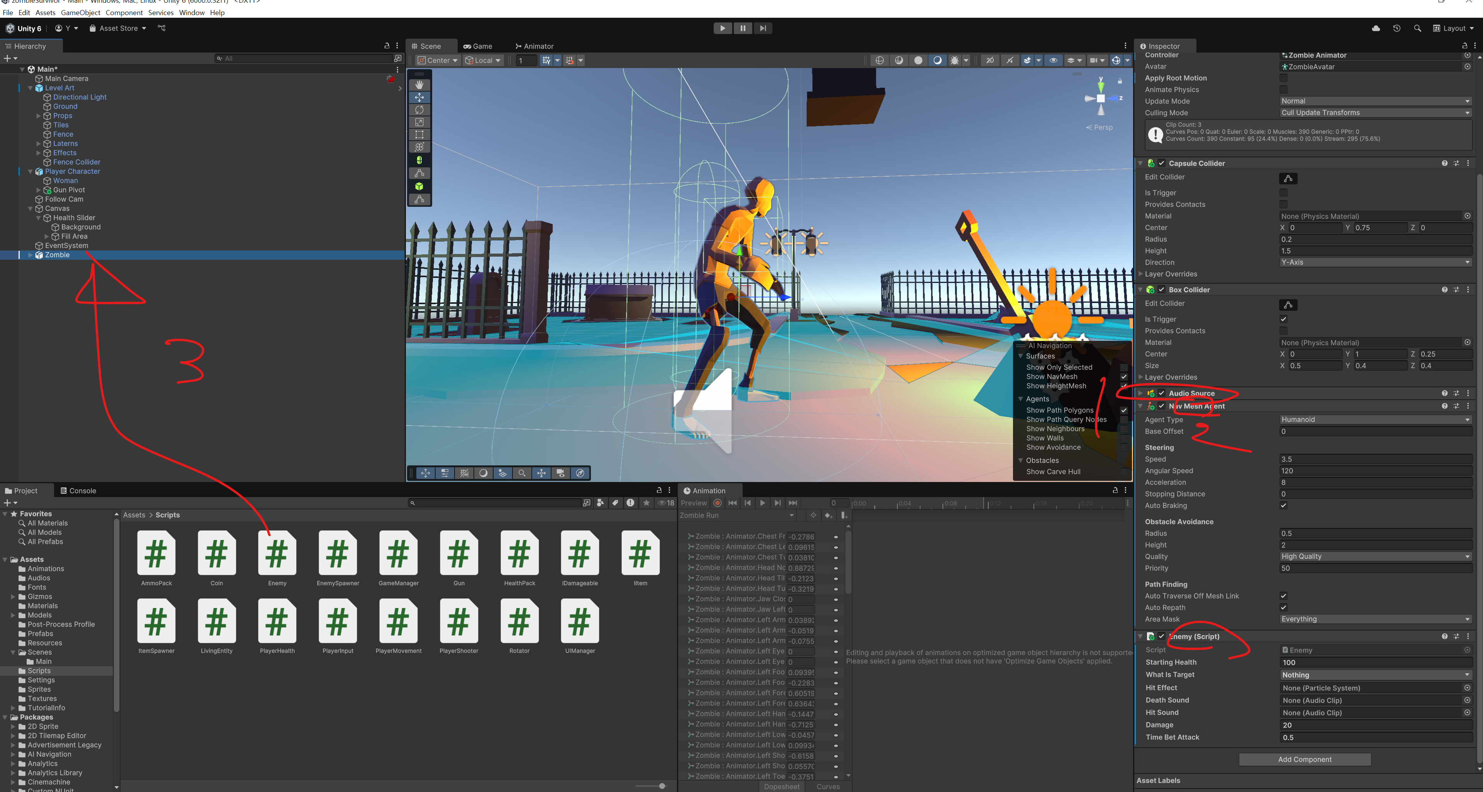Toggle Show NavMesh in AI Navigation overlay
The width and height of the screenshot is (1483, 792).
pos(1123,377)
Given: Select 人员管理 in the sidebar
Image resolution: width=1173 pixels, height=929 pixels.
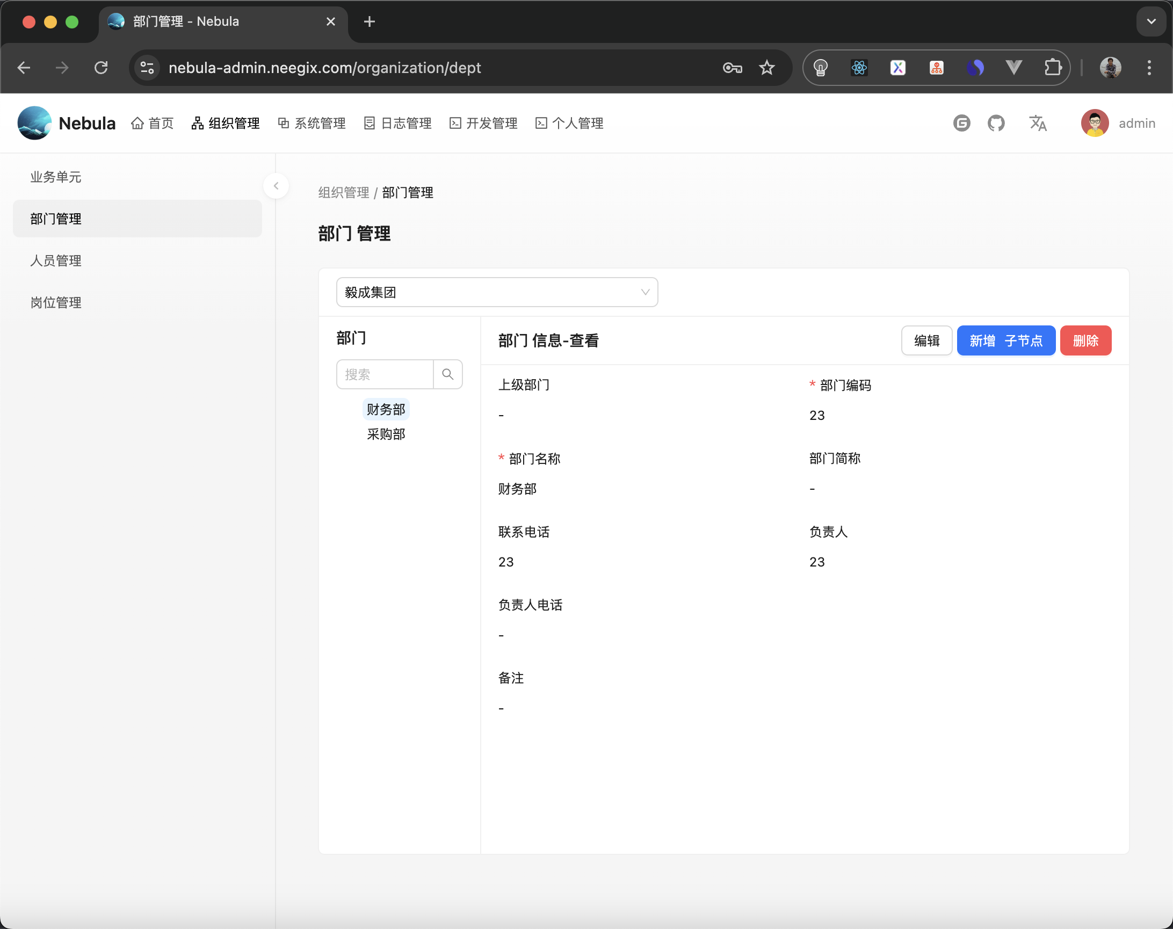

|---|

Restate exactly the lines that start at the "Given: Select 人员管理 in the sidebar" line and end with the last line of the material above, leaving out the pictures.

Given: Select 人员管理 in the sidebar
Image resolution: width=1173 pixels, height=929 pixels.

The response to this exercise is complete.